Back in the boat it was, for a fairly uneventful paddle to the end. While I shuttled Joe back to his vehicle, Squirrel showed up with a package of sausage and a bag of charcoal, and began cooking up lunch at the pavilion. I stood over the warm grill, shivering, now thoroughly chilled from the inside out from my soaking clothes. But if I took off the wet neoprene, I’d never get it back on, so I sucked it up and continued to shiver, alternating between warming up in the car and hanging out outside with the group.
As we were loading the ME onto my car to shuttle boats back to the put-in, I looked up at the hull that I was lifting onto my roof rack and instead of solid red, I saw sky. “Oh my god,” I said, my mouth hanging open as I stared in disbelief.
Evan quizzically looked at where I was staring, and he too saw the gaping hole in boat. No wonder we had so much water in the boat. There were a brief few moments when we thought we could patch the wound with duct tape and paddle it again on the second run, but that thought was quickly dismissed and instead we asked our friend Levin to stop at the shop and grab the Michicraft for us to paddle instead.
We still had to break the news to Jeff that we had put a gaping hole in his boat, but luckily he was pretty good-natured about it, and we all laughed it off and prepared for our second run.
We got everybody geared up and hit the water once again, this time with a couple more inexperienced paddlers. We had them practice grabbing eddies and pulling off other simple maneuvers that could be useful in saving oneself in a sticky situation. Levin, who didn’t make it all the way down the creek last time he paddled it because he swam too many times in 19-degree temperatures, only swam once today, and finally was able to make it all the way to the take-out.
With a group of 7 of us in the afternoon, it was the most people I’d ever paddled with on Trough Creek, and the dynamic formed by the different personalities and skill levels on the water was fun and invigorating.
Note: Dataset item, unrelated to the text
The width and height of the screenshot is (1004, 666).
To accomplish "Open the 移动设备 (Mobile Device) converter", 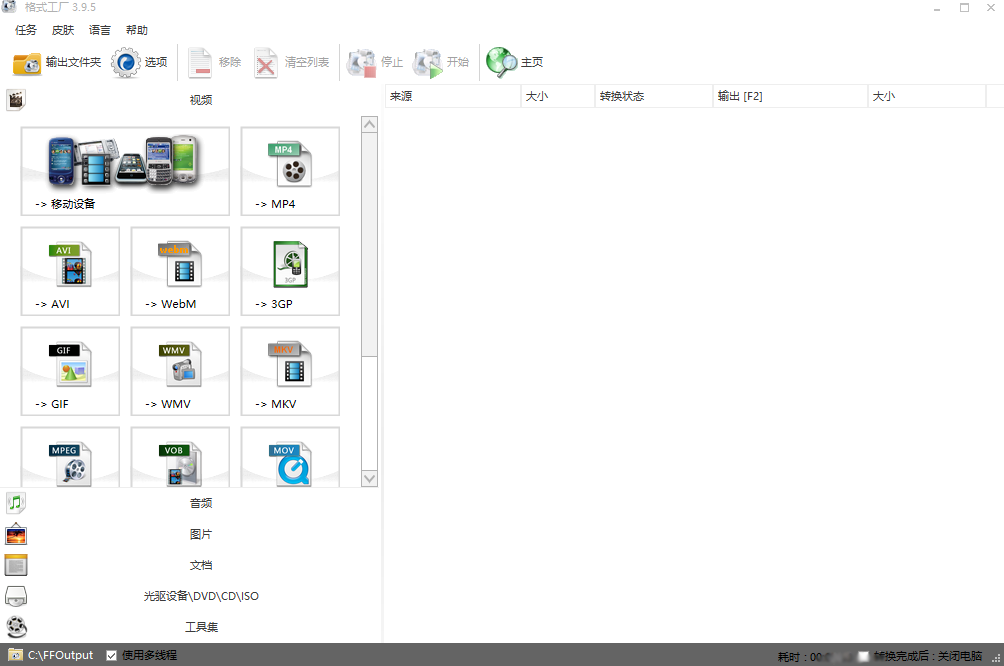I will (124, 171).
By the time all the boats were strapped on and said our goodbyes, the sun had long set. Evan and I excitedly ordered a pizza from the place down the street, then took it home and filled our bellies with the delicious, cheesy, saucy pie. I hit the hay early, my entire body aching and tired — but in a good way, the way that lets you know you did something today, the kind that leaves you satisfied and sleeping like a rock, to wake up the next morning feeling rested and ready to take on another week.